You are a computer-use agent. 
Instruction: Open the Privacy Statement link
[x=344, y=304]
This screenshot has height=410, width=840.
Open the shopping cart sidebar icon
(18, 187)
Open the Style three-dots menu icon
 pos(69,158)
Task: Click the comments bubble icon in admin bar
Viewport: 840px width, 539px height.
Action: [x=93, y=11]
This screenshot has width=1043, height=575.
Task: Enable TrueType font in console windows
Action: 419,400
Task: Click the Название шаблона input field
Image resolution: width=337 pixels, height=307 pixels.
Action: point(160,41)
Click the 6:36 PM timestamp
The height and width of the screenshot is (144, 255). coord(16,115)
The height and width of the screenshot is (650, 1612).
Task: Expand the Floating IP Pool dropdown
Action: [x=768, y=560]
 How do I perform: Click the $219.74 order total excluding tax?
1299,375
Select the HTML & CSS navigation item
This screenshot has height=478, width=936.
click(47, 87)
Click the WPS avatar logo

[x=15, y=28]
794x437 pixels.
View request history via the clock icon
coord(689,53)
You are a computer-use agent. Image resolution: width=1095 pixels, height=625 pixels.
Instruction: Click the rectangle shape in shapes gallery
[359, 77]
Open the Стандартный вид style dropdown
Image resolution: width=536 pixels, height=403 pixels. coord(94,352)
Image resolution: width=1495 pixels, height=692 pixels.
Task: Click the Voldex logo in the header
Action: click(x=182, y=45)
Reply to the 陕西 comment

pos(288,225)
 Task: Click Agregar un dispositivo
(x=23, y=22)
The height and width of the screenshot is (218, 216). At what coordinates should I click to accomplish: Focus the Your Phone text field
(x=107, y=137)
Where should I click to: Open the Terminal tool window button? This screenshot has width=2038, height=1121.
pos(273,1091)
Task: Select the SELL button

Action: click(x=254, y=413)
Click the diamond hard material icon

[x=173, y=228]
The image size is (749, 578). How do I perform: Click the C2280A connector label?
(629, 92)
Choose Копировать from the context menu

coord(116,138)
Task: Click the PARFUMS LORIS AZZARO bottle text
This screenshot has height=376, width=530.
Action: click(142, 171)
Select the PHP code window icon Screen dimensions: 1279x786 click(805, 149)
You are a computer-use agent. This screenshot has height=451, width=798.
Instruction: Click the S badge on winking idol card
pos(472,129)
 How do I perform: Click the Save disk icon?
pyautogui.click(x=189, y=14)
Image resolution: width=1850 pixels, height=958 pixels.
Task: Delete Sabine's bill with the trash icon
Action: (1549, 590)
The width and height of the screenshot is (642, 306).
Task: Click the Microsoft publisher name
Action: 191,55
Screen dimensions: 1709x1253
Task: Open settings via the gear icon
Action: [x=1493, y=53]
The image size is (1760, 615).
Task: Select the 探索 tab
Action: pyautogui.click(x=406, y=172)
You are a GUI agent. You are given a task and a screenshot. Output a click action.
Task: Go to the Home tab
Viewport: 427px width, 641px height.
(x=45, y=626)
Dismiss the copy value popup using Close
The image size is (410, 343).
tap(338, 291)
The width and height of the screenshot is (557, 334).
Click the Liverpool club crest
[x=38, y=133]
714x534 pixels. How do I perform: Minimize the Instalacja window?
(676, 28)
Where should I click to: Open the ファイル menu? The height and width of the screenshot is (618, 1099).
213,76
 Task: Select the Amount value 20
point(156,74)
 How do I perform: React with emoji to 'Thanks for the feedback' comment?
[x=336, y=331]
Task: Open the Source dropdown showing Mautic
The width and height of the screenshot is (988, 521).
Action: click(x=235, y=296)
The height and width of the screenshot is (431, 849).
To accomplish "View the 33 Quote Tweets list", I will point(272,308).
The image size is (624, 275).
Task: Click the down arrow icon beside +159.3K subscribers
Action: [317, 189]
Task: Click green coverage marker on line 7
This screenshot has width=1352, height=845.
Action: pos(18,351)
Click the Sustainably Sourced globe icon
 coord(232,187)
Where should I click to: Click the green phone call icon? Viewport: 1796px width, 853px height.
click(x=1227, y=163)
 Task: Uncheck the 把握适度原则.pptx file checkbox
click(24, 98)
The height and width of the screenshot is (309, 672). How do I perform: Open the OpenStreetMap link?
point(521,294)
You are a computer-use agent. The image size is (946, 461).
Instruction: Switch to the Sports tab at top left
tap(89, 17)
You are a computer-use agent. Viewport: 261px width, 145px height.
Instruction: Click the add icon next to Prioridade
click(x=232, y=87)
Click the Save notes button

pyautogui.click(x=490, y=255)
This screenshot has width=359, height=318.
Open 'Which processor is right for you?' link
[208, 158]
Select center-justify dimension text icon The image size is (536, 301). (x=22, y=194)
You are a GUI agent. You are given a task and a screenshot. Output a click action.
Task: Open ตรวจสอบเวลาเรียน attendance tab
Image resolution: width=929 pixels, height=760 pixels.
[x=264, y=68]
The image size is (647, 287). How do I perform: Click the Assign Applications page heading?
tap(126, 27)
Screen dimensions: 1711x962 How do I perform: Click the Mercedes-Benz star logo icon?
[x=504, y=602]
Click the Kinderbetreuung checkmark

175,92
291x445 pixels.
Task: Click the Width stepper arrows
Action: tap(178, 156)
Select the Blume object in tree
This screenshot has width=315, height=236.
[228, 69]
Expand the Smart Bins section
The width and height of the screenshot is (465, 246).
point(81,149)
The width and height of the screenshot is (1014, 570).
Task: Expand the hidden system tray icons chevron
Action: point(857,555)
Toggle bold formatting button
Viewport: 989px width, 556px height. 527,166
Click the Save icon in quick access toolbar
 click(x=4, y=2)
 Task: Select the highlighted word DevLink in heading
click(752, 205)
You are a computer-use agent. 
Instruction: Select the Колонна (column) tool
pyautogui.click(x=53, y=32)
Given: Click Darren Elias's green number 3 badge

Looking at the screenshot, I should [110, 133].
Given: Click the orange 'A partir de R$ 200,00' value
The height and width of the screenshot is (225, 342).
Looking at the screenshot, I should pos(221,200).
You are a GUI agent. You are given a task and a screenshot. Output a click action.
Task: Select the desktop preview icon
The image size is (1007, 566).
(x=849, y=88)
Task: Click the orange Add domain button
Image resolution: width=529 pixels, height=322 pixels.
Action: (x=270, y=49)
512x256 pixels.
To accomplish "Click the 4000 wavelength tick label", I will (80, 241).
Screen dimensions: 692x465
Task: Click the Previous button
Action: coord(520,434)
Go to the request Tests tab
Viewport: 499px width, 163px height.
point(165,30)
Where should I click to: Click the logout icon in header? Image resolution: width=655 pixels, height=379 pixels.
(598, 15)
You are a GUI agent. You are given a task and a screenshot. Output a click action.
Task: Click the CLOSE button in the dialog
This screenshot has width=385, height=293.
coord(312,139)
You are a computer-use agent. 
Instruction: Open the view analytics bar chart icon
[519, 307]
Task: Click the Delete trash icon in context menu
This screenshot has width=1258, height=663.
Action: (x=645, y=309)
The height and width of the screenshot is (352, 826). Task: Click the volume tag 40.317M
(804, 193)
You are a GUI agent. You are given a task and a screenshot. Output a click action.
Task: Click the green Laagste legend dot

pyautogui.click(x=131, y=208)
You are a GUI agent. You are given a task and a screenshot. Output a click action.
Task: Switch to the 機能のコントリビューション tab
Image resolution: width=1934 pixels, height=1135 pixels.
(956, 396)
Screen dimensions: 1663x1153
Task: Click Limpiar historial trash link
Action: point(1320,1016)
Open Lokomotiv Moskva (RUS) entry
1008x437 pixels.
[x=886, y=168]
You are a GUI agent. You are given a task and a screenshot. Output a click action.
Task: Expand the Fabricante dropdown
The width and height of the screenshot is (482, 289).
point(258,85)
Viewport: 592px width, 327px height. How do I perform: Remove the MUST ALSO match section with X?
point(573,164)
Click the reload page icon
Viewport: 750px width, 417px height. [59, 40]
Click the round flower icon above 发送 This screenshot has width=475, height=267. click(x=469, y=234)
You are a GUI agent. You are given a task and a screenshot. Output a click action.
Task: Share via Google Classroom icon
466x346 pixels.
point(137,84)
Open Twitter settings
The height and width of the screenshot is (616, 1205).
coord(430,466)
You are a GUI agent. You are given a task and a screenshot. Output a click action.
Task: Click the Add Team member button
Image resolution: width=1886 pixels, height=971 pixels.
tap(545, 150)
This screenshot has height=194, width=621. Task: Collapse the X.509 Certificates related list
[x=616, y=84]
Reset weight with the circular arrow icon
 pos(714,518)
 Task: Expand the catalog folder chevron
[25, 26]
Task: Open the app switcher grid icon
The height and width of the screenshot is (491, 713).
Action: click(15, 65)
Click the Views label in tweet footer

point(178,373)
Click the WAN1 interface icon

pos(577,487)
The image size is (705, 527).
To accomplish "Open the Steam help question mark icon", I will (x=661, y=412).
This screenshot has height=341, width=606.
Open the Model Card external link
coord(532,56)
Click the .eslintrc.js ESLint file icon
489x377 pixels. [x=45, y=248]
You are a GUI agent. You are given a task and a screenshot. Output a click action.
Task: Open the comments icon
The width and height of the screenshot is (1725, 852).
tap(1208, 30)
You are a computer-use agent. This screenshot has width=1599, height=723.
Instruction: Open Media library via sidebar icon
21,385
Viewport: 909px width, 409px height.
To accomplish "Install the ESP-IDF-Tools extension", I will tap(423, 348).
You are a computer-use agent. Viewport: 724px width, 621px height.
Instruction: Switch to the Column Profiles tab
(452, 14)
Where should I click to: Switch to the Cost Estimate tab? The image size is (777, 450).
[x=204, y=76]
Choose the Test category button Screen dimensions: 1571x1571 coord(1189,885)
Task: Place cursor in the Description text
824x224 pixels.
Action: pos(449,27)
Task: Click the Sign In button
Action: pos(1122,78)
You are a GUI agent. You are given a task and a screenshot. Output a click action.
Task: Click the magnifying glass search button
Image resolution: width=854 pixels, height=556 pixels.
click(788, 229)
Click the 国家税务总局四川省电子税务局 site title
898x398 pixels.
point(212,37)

=====

## EXERCISE DIRECTIONS
Print the data from its first line through the line containing "[x=173, y=228]", reproducing every line unchanged.

## WRITTEN RESPONSE
You are a computer-use agent. 
Instruction: Open the Privacy Statement link
[x=344, y=304]
This screenshot has height=410, width=840.
Open the shopping cart sidebar icon
(18, 187)
Open the Style three-dots menu icon
 pos(69,158)
Task: Click the comments bubble icon in admin bar
Viewport: 840px width, 539px height.
Action: [x=93, y=11]
This screenshot has width=1043, height=575.
Task: Enable TrueType font in console windows
Action: 419,400
Task: Click the Название шаблона input field
Image resolution: width=337 pixels, height=307 pixels.
Action: point(160,41)
Click the 6:36 PM timestamp
The height and width of the screenshot is (144, 255). coord(16,115)
The height and width of the screenshot is (650, 1612).
Task: Expand the Floating IP Pool dropdown
Action: [x=768, y=560]
 How do I perform: Click the $219.74 order total excluding tax?
1299,375
Select the HTML & CSS navigation item
This screenshot has height=478, width=936.
click(47, 87)
Click the WPS avatar logo

[x=15, y=28]
794x437 pixels.
View request history via the clock icon
coord(689,53)
You are a computer-use agent. Image resolution: width=1095 pixels, height=625 pixels.
Instruction: Click the rectangle shape in shapes gallery
[359, 77]
Open the Стандартный вид style dropdown
Image resolution: width=536 pixels, height=403 pixels. coord(94,352)
Image resolution: width=1495 pixels, height=692 pixels.
Task: Click the Voldex logo in the header
Action: click(x=182, y=45)
Reply to the 陕西 comment

pos(288,225)
 Task: Click Agregar un dispositivo
(x=23, y=22)
The height and width of the screenshot is (218, 216). At what coordinates should I click to accomplish: Focus the Your Phone text field
(x=107, y=137)
Where should I click to: Open the Terminal tool window button? This screenshot has width=2038, height=1121.
pos(273,1091)
Task: Select the SELL button

Action: click(x=254, y=413)
Click the diamond hard material icon

[x=173, y=228]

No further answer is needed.